MATERIAL SHOWN: Begin

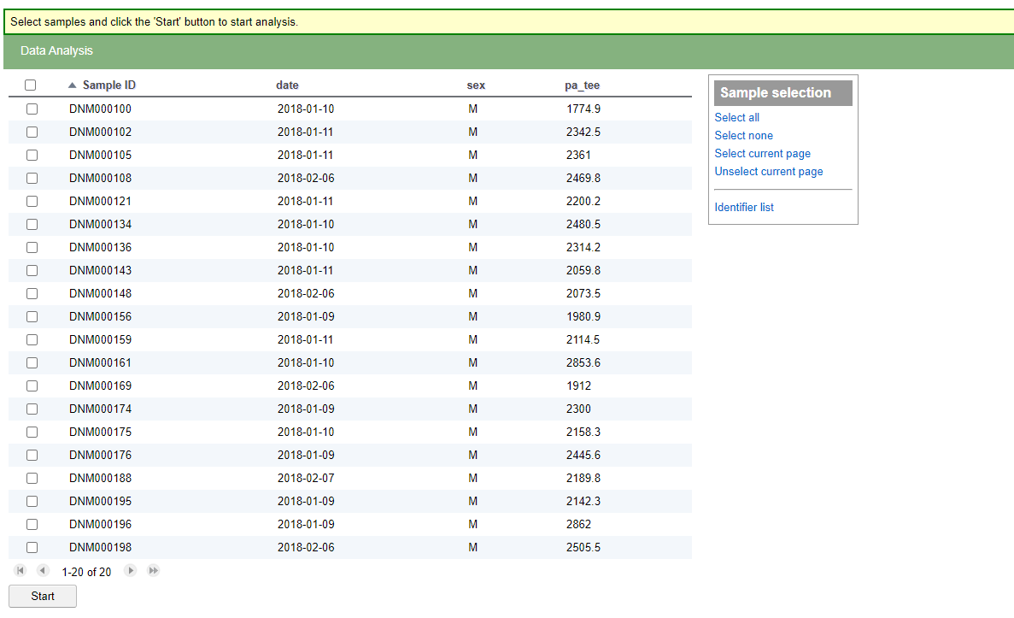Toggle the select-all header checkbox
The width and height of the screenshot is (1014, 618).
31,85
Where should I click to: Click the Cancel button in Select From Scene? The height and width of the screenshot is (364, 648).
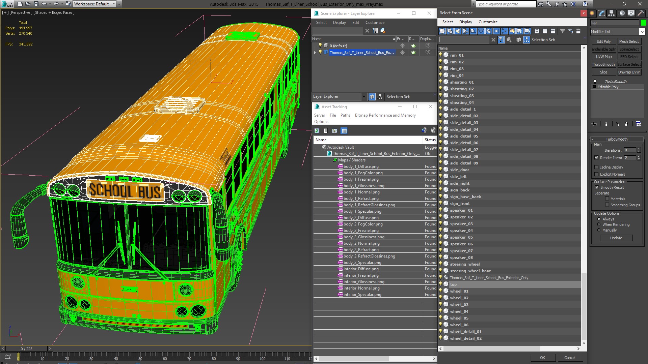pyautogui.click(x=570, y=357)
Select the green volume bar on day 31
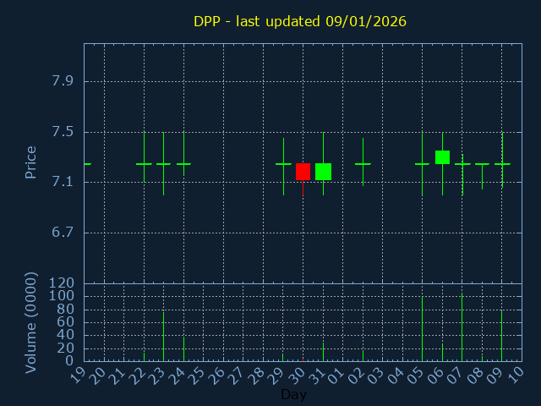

MATERIAL SHOWN: End

### PROBLEM
Look for the line that contains "Where should I", then please copy it and the rest of the lines through the end of the data, pictures excluded.

### WRITTEN RESPONSE
Where should I click to: Click the Cancel button in Select From Scene? The height and width of the screenshot is (364, 648).
pyautogui.click(x=570, y=357)
Select the green volume bar on day 31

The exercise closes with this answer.